▼

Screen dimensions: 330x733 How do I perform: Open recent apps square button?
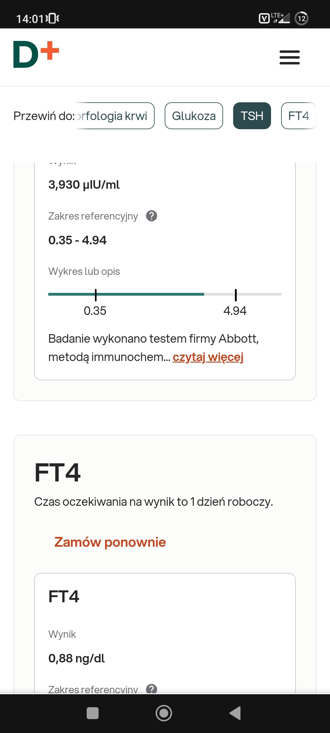point(93,713)
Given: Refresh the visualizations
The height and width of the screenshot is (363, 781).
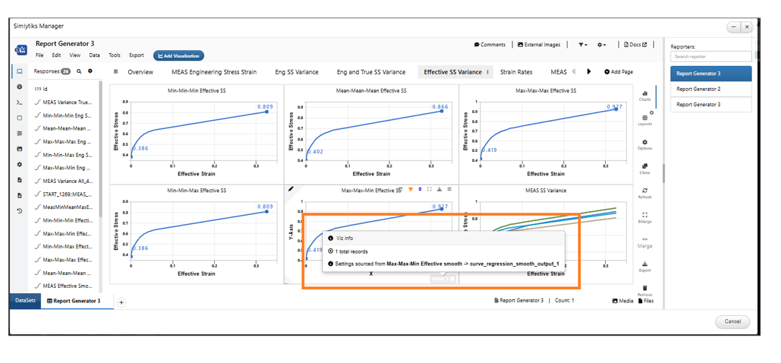Looking at the screenshot, I should click(x=645, y=192).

▲

(What you are asked to do) Repeat the listing above word for word. Do not include the pictures.

(Exercise solution)
Screen dimensions: 330x733 How do I perform: Open recent apps square button?
point(93,713)
Given: Refresh the visualizations
The height and width of the screenshot is (363, 781).
Looking at the screenshot, I should click(x=645, y=192).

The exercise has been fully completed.